**What is needed**
Convert the records below into a JSON array of strings, one string per line, with blank lines omitted.

· · ·

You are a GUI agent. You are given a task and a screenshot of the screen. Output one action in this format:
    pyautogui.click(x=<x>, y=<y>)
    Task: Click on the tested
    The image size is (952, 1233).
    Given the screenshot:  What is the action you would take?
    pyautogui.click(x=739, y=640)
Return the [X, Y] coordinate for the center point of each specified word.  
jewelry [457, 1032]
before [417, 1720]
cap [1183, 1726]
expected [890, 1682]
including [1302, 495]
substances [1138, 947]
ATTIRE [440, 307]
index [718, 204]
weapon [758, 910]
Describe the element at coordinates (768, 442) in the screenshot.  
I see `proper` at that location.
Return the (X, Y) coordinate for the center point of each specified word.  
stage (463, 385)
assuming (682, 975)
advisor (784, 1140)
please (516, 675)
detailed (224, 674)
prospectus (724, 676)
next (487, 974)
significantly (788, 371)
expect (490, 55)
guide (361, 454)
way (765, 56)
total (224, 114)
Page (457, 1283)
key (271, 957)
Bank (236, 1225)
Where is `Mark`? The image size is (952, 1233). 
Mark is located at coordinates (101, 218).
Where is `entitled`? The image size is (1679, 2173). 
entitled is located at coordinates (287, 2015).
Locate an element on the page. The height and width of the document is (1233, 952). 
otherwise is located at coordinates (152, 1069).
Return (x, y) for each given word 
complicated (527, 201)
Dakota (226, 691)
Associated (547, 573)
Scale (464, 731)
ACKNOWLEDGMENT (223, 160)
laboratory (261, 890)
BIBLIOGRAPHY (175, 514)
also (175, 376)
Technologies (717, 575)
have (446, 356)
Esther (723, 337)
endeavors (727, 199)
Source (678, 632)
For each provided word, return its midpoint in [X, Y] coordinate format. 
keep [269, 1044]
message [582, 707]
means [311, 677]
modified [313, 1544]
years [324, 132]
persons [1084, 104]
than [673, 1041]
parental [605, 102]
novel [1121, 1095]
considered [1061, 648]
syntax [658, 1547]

· · ·

**Solution to this exercise**
[
  "You are a GUI agent. You are given a task and a screenshot of the screen. Output one action in this format:",
  "    pyautogui.click(x=<x>, y=<y>)",
  "    Task: Click on the tested",
  "    The image size is (952, 1233).",
  "    Given the screenshot:  What is the action you would take?",
  "    pyautogui.click(x=739, y=640)",
  "Return the [X, Y] coordinate for the center point of each specified word.  ",
  "jewelry [457, 1032]",
  "before [417, 1720]",
  "cap [1183, 1726]",
  "expected [890, 1682]",
  "including [1302, 495]",
  "substances [1138, 947]",
  "ATTIRE [440, 307]",
  "index [718, 204]",
  "weapon [758, 910]",
  "Describe the element at coordinates (768, 442) in the screenshot.  ",
  "I see `proper` at that location.",
  "Return the (X, Y) coordinate for the center point of each specified word.  ",
  "stage (463, 385)",
  "assuming (682, 975)",
  "advisor (784, 1140)",
  "please (516, 675)",
  "detailed (224, 674)",
  "prospectus (724, 676)",
  "next (487, 974)",
  "significantly (788, 371)",
  "expect (490, 55)",
  "guide (361, 454)",
  "way (765, 56)",
  "total (224, 114)",
  "Page (457, 1283)",
  "key (271, 957)",
  "Bank (236, 1225)",
  "Where is `Mark`? The image size is (952, 1233). ",
  "Mark is located at coordinates (101, 218).",
  "Where is `entitled`? The image size is (1679, 2173). ",
  "entitled is located at coordinates (287, 2015).",
  "Locate an element on the page. The height and width of the document is (1233, 952). ",
  "otherwise is located at coordinates (152, 1069).",
  "Return (x, y) for each given word ",
  "complicated (527, 201)",
  "Dakota (226, 691)",
  "Associated (547, 573)",
  "Scale (464, 731)",
  "ACKNOWLEDGMENT (223, 160)",
  "laboratory (261, 890)",
  "BIBLIOGRAPHY (175, 514)",
  "also (175, 376)",
  "Technologies (717, 575)",
  "have (446, 356)",
  "Esther (723, 337)",
  "endeavors (727, 199)",
  "Source (678, 632)",
  "For each provided word, return its midpoint in [X, Y] coordinate format. ",
  "keep [269, 1044]",
  "message [582, 707]",
  "means [311, 677]",
  "modified [313, 1544]",
  "years [324, 132]",
  "persons [1084, 104]",
  "than [673, 1041]",
  "parental [605, 102]",
  "novel [1121, 1095]",
  "considered [1061, 648]",
  "syntax [658, 1547]"
]